DATA SUPPLIED Block Start

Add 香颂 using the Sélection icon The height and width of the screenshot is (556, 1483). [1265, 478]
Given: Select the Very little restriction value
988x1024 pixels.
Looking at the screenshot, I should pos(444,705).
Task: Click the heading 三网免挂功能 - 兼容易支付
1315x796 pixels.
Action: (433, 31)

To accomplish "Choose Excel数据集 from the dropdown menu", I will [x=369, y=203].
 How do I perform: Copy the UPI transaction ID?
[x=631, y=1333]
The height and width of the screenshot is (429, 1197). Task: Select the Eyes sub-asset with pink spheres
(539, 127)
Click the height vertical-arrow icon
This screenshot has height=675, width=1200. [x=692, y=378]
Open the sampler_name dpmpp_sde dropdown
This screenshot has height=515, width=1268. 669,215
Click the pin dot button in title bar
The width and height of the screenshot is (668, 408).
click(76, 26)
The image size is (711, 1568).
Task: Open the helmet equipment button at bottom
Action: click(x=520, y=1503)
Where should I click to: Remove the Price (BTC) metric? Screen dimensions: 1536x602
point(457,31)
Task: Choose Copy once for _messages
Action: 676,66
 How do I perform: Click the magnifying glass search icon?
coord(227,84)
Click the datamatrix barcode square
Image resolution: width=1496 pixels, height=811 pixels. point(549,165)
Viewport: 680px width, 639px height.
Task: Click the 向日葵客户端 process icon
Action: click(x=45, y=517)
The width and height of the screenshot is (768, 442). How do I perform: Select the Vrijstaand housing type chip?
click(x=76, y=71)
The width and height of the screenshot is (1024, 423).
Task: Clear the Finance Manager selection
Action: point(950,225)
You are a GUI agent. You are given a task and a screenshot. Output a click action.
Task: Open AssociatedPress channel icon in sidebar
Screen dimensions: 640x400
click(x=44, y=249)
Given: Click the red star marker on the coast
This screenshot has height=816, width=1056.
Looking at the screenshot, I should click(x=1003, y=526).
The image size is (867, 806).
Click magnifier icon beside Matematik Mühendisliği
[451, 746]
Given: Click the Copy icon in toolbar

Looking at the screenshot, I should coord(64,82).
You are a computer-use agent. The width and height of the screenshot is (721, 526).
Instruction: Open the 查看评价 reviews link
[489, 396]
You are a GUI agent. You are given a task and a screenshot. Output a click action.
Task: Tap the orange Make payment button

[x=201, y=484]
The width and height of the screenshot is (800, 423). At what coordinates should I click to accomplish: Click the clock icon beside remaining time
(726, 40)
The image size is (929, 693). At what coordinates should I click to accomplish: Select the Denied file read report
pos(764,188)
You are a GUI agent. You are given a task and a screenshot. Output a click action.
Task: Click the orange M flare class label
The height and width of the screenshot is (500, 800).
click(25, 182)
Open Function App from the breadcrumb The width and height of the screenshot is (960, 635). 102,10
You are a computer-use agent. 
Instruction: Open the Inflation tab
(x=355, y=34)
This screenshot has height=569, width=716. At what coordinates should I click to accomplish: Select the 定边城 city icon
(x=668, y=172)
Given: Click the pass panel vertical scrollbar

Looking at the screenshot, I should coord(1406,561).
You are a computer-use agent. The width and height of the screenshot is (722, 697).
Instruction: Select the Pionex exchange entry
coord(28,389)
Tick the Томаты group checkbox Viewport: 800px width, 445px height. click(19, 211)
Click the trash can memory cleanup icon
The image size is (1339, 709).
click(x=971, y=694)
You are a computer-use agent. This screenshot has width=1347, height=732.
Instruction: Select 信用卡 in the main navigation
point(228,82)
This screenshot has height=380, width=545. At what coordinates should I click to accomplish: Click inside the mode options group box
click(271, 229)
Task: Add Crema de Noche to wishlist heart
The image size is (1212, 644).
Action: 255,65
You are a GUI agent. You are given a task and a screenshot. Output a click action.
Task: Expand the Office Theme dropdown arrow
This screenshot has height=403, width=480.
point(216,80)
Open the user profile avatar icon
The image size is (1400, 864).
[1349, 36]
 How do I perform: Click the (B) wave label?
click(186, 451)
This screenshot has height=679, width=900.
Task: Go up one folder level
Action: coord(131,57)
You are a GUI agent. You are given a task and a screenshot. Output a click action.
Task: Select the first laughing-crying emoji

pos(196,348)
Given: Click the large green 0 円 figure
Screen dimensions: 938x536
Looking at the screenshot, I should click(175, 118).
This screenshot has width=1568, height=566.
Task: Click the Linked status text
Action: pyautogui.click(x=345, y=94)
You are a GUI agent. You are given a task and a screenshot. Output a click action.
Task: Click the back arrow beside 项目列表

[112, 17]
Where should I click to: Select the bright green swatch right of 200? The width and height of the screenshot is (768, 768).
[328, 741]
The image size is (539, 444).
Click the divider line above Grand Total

DATA SUPPLIED Block End

◆ **WHAT YOU HAVE TO DO**
Copy the lines above exactly, from the very first through the one containing "Task: Click the heading 三网免挂功能 - 兼容易支付", and include no other line.

◆ **EXERCISE OUTPUT**
Add 香颂 using the Sélection icon The height and width of the screenshot is (556, 1483). [1265, 478]
Given: Select the Very little restriction value
988x1024 pixels.
Looking at the screenshot, I should pos(444,705).
Task: Click the heading 三网免挂功能 - 兼容易支付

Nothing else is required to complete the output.